• Zu erledigende Aufgaben:
**A.** Stimmen die folgenden Aussagen mit dem Text über die UnSeminare überein? Antworten Sie jeweils mit Ja oder Nein und zitieren Sie die entscheidenden Worte wörtlich: (i) Im UnSeminar werden die Themen von den Lehrenden vorgegeben. (ii) Ungefähr ein Fünftel der Studierenden findet zunächst kein Thema. (iii) Auf die kommentierte Gliederung folgt eine Präsentation.
**B.** Führen Sie den Text über die UnSeminare im Anschluss an seinen letzten Satz weiter.

• Vorliegender Auszug:
..............................

E-Portfolio Plattform von Prof. Dr. Michael Marmann, Hochschule DüsseldorfSie führen sogenannte UnSeminare durch. Was ist das?

Das ist ein Begriff, den ich so vorher auch noch nicht gehört hatte, obwohl ich im Nachhinein gesehen habe, dass er bereits von dem einen oder anderen schon einmal benutzt wurde. Sie kennen ja vielleicht das Stichwort Barcamp. Ein Barcamp (oder Unkonferenz) ist ein besonderes Veranstaltungsformat für eine Konferenz, die zunächst ungeplant ist. Das Plenum, bestehend aus den Teilnehmenden, definiert die Konferenz oder die Inhalte der Konferenz. Es werden Räume bereitgestellt, aber der Inhalt entsteht quasi aus und während der Veranstaltung, zum Beispiel über Pitches und Beiträge der Anwesenden. Und etwas Ähnliches versuche ich mit den UnSeminaren anzubieten. Da möchte ich auch mehr Raum für Ungeplantes lassen. „Un“ steht hier also für ungeplant. Es ist vom Grundsatz her ein Seminar, es werden also unterschiedliche Themen behandelt, die allerdings auf keinen Fall vorgegeben werden. Die Studierenden müssen sich ihr Thema selbst erschließen. Es wird maximal ein Rahmenthema oder eine Überschrift vorgegeben, sagen wir mal „Content Curation“ oder eben „Digital Literacy“. Dann beginnen die Studierenden damit, sich ein spezifisches Thema zu erarbeiten. Diese Themenfindung ist an sich bereits ein spannender Prozess. Wenn die Studierenden Glück haben, finden sie ein Thema für sich. Aber ungefähr 20% der Studierenden werden erstmal kein Thema finden. Da werden dann entsprechende Hilfestellungen angeboten. Nachdem ein Thema gefunden wurde, wird es vom Studierenden vorgestellt. Nachdem es vorgestellt wurde, wird eine kommentierte Gliederung erarbeitet und zwischendrin gibt es immer wieder gegenseitiges Feedback. Nach der kommentierten Gliederung folgt eine Präsentation, und auch diese wird wieder von den Teilnehmern bewertet. Ganz zum Schluss kommt erst der Hauptblock. Da erstellen die Studierenden umfangreiche und interaktive Blogbeiträge, mit einem multimedialen Abstract als Einstieg. Hier sind verschiedene interaktive Elemente Bestandteil des Blogbeitrags. Es kommen verschiedene Technologien zum Einsatz. Da steckt sehr viel Bewegung, Flexibilität, Agilität drin sowie, sehr viel Know-how und Kompetenz, was das Thema digitale Welt oder Digitalisierung anbetrifft.

..............................

• Datenauszug:
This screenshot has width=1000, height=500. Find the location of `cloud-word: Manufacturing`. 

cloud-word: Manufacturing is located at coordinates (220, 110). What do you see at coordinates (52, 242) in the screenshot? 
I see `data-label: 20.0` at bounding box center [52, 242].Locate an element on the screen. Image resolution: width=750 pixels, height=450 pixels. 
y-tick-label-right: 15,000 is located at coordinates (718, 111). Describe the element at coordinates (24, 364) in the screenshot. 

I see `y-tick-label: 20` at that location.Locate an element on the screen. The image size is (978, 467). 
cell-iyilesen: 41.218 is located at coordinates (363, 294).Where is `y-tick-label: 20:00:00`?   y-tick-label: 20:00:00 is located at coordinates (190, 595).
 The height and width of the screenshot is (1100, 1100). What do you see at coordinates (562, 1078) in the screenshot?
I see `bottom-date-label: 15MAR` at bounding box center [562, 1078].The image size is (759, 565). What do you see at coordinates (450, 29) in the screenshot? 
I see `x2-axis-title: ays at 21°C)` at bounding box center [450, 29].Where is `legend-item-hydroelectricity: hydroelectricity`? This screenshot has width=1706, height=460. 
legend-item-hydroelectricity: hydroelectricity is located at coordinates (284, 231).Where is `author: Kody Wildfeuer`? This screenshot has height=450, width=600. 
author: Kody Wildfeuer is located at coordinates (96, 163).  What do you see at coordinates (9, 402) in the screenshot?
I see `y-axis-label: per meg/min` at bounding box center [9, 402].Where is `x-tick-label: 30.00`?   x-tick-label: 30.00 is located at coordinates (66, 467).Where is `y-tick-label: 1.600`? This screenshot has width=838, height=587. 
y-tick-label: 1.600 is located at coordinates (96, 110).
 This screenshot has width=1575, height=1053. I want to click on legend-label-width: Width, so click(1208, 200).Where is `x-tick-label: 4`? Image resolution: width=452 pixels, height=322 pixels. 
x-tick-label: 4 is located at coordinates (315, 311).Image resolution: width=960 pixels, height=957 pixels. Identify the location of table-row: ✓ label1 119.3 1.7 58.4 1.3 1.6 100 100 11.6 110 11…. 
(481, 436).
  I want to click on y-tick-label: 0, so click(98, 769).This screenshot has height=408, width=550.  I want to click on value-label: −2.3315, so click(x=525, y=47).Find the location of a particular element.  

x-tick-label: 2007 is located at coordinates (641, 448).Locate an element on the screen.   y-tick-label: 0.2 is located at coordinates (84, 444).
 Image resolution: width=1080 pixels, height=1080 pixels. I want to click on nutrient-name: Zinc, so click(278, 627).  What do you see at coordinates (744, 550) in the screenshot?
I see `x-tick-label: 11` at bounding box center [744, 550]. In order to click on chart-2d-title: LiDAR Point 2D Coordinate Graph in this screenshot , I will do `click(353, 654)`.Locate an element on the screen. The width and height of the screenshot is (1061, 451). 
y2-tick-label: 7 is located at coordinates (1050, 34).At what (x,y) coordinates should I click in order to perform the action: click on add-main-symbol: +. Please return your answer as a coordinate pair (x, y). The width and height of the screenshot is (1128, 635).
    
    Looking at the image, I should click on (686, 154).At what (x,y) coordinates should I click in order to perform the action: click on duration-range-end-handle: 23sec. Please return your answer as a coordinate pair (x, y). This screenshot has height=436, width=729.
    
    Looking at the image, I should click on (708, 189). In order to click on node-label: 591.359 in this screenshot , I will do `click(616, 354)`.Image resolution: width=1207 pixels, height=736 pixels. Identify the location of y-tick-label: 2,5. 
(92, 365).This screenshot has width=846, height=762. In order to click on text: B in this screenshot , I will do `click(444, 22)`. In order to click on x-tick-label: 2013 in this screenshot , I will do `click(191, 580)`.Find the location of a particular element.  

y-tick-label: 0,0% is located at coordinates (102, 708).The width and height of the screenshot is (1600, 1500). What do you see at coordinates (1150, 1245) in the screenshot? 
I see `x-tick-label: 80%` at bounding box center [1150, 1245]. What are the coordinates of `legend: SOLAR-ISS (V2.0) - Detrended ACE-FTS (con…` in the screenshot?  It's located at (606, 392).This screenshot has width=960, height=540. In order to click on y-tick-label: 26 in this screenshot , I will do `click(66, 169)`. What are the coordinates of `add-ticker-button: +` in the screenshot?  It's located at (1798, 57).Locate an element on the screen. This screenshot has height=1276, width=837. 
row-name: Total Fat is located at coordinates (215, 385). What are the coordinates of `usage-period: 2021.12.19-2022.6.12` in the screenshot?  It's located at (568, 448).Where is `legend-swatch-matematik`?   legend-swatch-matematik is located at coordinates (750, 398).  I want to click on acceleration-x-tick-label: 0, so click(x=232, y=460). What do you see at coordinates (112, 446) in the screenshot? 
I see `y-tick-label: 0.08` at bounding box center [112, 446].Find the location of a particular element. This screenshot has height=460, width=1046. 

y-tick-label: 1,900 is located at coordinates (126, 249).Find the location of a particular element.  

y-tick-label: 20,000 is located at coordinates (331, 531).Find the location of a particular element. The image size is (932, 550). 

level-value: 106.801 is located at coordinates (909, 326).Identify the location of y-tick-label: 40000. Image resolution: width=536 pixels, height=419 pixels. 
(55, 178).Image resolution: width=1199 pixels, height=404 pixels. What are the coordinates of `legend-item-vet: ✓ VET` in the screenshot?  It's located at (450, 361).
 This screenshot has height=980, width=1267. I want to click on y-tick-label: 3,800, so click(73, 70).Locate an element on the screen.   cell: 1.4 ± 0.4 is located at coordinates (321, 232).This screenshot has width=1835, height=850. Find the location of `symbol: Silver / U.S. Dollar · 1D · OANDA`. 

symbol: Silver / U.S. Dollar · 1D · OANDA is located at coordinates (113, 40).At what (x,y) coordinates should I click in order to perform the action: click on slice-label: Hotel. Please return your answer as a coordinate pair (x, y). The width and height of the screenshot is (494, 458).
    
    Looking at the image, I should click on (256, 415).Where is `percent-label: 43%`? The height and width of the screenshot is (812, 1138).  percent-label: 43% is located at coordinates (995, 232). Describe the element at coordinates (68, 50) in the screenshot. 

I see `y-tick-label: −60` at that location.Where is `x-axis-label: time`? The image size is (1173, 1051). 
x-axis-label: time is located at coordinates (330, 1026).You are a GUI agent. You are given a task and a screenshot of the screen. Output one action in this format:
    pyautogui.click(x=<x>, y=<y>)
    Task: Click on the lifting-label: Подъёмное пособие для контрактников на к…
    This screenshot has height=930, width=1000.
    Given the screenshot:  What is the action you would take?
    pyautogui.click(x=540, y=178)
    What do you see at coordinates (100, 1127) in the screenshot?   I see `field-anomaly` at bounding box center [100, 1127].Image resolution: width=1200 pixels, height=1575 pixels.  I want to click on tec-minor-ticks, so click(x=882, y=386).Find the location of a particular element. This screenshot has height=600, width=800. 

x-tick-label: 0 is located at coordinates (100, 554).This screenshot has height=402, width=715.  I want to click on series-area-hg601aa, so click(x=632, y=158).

..............................

• Lösungen:
**A.**
(i) Nein: „die allerdings auf keinen Fall vorgegeben werden“
(ii) Ja: „Aber ungefähr 20% der Studierenden werden erstmal kein Thema finden.“
(iii) Ja: „Nach der kommentierten Gliederung folgt eine Präsentation“

**B.**
Kanban Board von Prof. Dr. Michael Marmann, Hochschule DüsseldorfWie ist das Feedback von Studierenden?

Super! Das Feedback ist wirklich sehr gut. Die Studierenden schätzen dieses selbstorganisatorische Prinzip. Wenn Studierende sich selbst organisieren können und dazu auch entsprechende Mittel in die Hand bekommen, haben die da sehr viel Freude dran. Transparenz steuert hierzu viel bei. Jeder weiß zu jedem Zeitpunkt, was der andere macht. Dazu setzen wir ein virtuelles Kanban Board ein, um die einzelnen Aufgaben und den jeweiligen Bearbeitungsfortschritt in Phasen unterteilt aufzuzeigen. Da können dann einzelne Kärtchen von A nach B verschoben werden. Auf den Karten können die Studierenden alle erarbeiteten Inhalte der anderen Studierenden durchgehen und so voneinander lernen. Denn der eine ist vielleicht schon mal schneller mit der kommentierten Gliederung fertig, und ein anderer schaut sie sich an und sagt sich: So mache ich das auch. Die Studierenden lernen so voneinander und können auch kooperativ arbeiten. Wenn das virtuelle Kanban Board zentral im Raum zur Verfügung gestellt wird, sieht man sofort, wie die Kärtchen in die nächste Stufe herübergeschoben werden, sobald etwas fertiggestellt wurde. Ein kleines Erfolgserlebnis. Die Summe dieser Erfolgserlebnisse macht das UnSeminar aus. Ich finde es großartig, wie eng dabei zusammengearbeitet wird. Transparenz ist hierbei ein wichtiger Bestandteil.

Kann agile Lehre stärker an Hochschulen implementiert werden?

Die erste Frage ist natürlich, ob man das möchte. Ich befürworte agile Lehre, aber das lässt sich natürlich nicht verordnen. Gemäß der Freiheit in Forschung und Lehre entscheiden Lehrende in der Regel selber darüber, wie sie ihre Lehre gestalten. Nichtsdestoweniger kann dieses Thema natürlich bekannter gemacht werden. Hierzu versuche ich, einen Beitrag zu leisten, und ich würde mich freuen, wenn ein Kollege oder eine Kollegin einmal sagt „oh, das klingt aber interessant, das würde ich gerne auch mal probieren“ und es tatsächlich auch mit Erfolg ausprobiert. Das wäre schon einmal ein Schritt in die richtige Richtung.